• Problem
Can you pull out each line of the data below that includes the word "agent"?

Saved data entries
++++++++

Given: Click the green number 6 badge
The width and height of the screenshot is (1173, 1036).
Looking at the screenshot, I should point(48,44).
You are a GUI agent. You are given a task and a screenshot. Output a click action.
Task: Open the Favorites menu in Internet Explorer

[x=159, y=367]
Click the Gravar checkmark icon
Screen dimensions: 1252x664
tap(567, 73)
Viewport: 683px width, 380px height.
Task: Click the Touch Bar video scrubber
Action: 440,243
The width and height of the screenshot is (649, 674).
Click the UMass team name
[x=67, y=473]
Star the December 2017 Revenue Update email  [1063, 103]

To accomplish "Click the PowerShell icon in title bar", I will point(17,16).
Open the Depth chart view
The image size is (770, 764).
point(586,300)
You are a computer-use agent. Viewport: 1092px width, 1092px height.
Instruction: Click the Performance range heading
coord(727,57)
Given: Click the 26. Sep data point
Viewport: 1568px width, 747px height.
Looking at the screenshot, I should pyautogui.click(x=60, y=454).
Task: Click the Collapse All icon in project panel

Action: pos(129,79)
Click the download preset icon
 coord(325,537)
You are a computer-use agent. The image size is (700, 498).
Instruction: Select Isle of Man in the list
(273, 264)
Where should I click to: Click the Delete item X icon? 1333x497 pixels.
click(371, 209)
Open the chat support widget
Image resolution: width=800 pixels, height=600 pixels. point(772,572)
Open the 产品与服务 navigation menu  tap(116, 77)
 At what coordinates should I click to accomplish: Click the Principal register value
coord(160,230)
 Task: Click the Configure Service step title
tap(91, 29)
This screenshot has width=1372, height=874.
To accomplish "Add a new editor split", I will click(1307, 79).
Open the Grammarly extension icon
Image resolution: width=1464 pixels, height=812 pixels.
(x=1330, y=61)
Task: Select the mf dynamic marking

++++++++

• Task result
You are a GUI agent. You are given a task and a screenshot. Output a click action.
You are a computer-use agent. Viewport: 1092px width, 1092px height.
You are a computer-use agent. The image size is (700, 498).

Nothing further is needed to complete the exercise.